Updated

Thanks to Mitt Romney's overseas trip, foreign policy has had an airing in a presidential campaign dominated, as usual, by matters at home. For all the words on both sides, though, it can be difficult in the end to see how President Barack Obama and his Republican challenger differ on what they would do.

Some contrasts may turn out to be consequential, considering Romney's seemingly harder line on Iran, Russia and more. Others may be overtaken, as foreign policy often is, by developments abroad that no one can predict and by the tendency of U.S. politicians to see national security interests in a less divisive light than domestic affairs when the time comes to act.

A synopsis of their positions on a selection of foreign policy issues:

IRAN

Both say Iran cannot be allowed to gain the capability to build nuclear weapons.

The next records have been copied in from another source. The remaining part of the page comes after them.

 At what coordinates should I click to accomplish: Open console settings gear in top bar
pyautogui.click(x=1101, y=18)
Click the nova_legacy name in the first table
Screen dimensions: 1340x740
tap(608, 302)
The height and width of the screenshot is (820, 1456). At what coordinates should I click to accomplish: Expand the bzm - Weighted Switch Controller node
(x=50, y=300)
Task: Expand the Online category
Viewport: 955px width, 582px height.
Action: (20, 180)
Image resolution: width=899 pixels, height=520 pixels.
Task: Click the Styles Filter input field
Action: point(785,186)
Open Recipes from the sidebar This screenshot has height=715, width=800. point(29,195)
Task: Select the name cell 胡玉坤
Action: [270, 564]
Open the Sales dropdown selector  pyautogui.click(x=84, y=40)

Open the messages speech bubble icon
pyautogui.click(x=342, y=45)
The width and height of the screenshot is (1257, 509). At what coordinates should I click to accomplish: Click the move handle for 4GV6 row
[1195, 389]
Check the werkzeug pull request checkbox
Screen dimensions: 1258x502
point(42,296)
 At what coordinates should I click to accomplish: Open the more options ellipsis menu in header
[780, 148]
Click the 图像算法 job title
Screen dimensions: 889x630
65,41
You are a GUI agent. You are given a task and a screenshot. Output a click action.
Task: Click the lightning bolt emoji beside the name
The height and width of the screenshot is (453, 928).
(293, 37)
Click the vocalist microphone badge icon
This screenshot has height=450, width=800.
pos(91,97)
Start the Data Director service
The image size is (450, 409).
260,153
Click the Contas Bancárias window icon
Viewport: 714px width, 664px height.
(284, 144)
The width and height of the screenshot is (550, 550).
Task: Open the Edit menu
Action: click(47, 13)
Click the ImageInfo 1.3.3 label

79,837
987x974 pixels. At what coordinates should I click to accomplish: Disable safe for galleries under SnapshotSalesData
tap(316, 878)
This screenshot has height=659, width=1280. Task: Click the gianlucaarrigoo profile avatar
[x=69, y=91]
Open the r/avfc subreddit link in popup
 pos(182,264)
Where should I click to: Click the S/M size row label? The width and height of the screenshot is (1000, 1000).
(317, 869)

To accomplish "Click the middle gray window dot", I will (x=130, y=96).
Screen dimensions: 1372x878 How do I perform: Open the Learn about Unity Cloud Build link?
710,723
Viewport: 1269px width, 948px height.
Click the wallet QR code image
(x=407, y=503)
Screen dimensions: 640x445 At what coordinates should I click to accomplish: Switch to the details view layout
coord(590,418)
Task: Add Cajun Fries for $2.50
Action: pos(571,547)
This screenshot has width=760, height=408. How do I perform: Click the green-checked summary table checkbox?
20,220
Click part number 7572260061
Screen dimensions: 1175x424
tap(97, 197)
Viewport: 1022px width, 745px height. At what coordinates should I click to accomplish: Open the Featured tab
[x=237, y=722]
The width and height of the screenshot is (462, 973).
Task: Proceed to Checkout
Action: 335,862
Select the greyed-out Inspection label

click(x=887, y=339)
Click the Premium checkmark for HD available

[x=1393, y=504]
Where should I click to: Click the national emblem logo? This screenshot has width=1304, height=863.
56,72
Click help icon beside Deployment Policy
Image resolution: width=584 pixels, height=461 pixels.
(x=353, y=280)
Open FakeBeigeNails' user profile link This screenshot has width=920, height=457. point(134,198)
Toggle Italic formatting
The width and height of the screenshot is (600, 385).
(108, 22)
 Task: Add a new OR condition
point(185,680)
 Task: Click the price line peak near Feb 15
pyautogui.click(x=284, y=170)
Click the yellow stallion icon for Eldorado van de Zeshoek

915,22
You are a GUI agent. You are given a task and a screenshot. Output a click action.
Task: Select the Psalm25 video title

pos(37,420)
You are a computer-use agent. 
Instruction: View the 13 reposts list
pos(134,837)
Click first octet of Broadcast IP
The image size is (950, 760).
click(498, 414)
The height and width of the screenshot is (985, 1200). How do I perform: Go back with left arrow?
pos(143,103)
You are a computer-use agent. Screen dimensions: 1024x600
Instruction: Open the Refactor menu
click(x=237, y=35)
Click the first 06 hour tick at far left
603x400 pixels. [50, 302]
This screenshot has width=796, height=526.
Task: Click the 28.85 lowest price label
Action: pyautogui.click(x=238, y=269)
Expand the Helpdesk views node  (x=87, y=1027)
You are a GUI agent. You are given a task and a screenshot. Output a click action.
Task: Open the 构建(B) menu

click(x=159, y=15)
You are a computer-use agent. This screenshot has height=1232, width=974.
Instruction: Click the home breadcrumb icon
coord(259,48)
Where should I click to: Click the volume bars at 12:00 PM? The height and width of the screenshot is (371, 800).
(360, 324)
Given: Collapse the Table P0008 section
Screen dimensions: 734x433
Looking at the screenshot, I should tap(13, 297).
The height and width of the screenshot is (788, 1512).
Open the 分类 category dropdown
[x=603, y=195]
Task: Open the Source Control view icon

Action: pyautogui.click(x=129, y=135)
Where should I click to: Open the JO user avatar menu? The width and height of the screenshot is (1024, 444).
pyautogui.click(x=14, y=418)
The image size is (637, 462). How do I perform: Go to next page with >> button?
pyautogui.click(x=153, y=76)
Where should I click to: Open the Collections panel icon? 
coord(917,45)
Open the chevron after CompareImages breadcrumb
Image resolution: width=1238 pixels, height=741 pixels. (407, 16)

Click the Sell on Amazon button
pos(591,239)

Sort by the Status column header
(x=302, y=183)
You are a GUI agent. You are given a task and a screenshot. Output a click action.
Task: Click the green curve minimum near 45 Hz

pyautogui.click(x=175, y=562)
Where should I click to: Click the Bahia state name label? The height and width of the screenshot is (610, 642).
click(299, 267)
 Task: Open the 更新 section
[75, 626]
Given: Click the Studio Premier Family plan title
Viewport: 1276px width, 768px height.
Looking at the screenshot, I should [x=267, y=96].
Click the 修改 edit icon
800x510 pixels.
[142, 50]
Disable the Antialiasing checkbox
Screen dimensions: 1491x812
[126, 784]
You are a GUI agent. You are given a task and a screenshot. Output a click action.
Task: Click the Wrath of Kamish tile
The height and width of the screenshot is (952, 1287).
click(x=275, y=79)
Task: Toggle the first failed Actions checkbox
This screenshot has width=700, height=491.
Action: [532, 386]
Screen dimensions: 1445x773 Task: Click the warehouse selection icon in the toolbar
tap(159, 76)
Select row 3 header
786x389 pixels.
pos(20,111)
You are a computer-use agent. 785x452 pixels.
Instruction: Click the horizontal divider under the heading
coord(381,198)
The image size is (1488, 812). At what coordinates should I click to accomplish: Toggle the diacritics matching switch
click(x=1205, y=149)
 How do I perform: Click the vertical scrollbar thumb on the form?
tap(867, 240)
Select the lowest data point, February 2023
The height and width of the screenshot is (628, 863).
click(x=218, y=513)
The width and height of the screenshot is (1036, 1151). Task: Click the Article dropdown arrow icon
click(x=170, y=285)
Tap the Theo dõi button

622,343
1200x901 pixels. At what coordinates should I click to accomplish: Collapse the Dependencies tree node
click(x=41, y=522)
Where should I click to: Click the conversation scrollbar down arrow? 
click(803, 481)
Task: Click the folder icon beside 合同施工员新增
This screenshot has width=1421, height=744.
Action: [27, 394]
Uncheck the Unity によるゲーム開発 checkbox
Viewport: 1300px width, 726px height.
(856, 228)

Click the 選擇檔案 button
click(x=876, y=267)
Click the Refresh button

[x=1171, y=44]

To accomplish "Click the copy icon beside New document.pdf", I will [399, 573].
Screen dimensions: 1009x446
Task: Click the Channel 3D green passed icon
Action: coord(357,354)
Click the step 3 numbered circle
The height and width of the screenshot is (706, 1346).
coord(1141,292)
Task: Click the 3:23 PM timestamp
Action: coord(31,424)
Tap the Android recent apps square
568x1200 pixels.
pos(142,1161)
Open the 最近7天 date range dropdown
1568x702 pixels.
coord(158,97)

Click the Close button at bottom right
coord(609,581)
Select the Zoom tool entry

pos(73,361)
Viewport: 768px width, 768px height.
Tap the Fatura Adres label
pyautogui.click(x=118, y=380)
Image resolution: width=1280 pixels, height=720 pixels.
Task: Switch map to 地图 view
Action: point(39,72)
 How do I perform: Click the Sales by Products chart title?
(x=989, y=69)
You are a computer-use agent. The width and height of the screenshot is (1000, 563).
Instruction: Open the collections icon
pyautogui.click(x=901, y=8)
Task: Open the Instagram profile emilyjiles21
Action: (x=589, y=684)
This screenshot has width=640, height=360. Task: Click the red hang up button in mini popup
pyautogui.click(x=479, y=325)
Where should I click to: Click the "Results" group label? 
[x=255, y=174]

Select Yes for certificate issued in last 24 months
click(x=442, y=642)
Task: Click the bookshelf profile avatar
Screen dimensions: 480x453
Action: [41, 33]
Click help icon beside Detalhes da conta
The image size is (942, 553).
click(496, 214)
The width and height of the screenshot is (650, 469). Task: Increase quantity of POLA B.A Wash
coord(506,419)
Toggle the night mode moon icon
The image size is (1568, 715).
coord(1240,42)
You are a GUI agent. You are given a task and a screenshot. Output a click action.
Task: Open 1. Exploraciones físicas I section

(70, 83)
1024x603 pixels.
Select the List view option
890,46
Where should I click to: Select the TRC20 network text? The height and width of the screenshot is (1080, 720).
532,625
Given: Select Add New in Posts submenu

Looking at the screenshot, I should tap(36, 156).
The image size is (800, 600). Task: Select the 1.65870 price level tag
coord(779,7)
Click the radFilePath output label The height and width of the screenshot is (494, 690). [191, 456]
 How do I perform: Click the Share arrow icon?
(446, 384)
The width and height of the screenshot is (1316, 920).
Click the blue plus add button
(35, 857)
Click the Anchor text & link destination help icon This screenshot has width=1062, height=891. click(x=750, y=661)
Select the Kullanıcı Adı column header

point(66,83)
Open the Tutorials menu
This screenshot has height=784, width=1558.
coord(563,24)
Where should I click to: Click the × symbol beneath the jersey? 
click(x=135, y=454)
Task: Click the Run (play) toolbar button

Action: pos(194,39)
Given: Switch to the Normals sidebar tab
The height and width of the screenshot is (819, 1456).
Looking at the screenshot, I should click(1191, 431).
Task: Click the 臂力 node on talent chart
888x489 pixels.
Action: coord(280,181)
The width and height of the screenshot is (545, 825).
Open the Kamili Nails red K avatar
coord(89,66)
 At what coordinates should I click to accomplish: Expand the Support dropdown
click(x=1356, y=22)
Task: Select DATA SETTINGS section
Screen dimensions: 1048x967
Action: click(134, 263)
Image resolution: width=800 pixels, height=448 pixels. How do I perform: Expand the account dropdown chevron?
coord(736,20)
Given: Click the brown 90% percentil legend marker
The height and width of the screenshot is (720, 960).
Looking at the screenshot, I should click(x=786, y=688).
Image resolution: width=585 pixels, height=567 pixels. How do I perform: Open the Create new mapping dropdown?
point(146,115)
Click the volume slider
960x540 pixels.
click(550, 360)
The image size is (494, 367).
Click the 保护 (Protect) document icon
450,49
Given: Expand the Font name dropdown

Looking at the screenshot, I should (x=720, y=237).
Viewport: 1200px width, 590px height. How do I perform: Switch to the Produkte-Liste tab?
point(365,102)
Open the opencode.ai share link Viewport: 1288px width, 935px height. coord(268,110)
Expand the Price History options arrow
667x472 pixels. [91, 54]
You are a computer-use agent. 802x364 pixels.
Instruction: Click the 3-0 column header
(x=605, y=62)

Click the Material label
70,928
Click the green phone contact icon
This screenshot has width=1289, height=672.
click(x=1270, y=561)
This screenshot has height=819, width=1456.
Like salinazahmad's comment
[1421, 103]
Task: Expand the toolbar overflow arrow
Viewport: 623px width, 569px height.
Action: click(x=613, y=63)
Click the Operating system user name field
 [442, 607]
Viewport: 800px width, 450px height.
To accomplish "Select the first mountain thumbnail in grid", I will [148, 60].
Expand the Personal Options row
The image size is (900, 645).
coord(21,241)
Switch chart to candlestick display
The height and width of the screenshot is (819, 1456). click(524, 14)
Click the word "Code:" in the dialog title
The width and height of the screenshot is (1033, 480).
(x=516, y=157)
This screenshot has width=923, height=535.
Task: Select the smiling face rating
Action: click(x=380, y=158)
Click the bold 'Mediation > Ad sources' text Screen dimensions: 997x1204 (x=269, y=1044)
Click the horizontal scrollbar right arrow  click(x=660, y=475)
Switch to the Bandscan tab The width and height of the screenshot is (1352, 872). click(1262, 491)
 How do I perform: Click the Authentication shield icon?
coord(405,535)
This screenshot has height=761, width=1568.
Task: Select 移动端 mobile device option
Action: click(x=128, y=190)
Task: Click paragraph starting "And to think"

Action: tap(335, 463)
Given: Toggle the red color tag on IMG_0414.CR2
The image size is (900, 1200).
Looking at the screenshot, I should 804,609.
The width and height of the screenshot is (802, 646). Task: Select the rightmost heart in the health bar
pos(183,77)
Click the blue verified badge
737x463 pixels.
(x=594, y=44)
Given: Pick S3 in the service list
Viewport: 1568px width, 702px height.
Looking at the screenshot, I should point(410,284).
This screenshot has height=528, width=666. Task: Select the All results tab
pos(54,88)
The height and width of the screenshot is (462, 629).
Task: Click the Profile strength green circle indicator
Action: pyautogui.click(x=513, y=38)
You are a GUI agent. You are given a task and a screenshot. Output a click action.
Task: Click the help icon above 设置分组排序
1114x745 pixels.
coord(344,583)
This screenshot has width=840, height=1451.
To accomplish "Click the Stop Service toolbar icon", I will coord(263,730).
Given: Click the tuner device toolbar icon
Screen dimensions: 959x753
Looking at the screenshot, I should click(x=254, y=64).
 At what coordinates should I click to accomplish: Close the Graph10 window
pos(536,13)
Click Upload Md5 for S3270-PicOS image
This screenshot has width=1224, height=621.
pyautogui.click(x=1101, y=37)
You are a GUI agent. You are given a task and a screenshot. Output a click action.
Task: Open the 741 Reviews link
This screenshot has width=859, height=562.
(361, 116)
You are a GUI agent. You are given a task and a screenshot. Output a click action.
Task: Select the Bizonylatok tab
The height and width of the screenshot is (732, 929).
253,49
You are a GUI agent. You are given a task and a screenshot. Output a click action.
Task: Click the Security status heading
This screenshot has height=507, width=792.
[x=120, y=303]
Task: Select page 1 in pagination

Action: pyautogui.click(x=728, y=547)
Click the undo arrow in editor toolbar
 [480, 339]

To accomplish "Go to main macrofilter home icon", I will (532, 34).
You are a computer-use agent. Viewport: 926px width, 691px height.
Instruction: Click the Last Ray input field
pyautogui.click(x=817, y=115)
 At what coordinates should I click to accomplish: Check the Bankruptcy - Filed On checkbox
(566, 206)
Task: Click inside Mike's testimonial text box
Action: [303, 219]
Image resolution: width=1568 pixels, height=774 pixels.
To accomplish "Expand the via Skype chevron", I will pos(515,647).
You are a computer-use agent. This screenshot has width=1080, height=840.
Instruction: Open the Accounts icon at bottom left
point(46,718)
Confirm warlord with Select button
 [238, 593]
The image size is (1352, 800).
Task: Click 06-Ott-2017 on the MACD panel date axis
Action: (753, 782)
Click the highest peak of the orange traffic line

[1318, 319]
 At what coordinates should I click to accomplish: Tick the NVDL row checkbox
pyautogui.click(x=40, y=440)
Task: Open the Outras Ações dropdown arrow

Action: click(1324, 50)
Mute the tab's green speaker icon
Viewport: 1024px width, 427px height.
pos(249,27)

Obama opposes a near-term military strike on Iran, either by the U.S. or by Israel, to sabotage nuclear facilities that could be misused to produce a nuclear weapon, preferring sanctions and negotiation for now. But he reserves the right to conclude that only a military strike can stop Iran from getting the bomb. Romney appears to present Iran as a clearer U.S. military threat and has spoken in more permissive terms about Israel's right to act, without explicitly approving of such a step. "Of course you take military action" if sanctions and internal opposition fail to dissuade Tehran from making a nuclear weapon, he has said.

AFGHANISTAN

Obama and Romney are on the same page in planning for an end to combat operations in 2014, the likely outcome no matter who wins in November.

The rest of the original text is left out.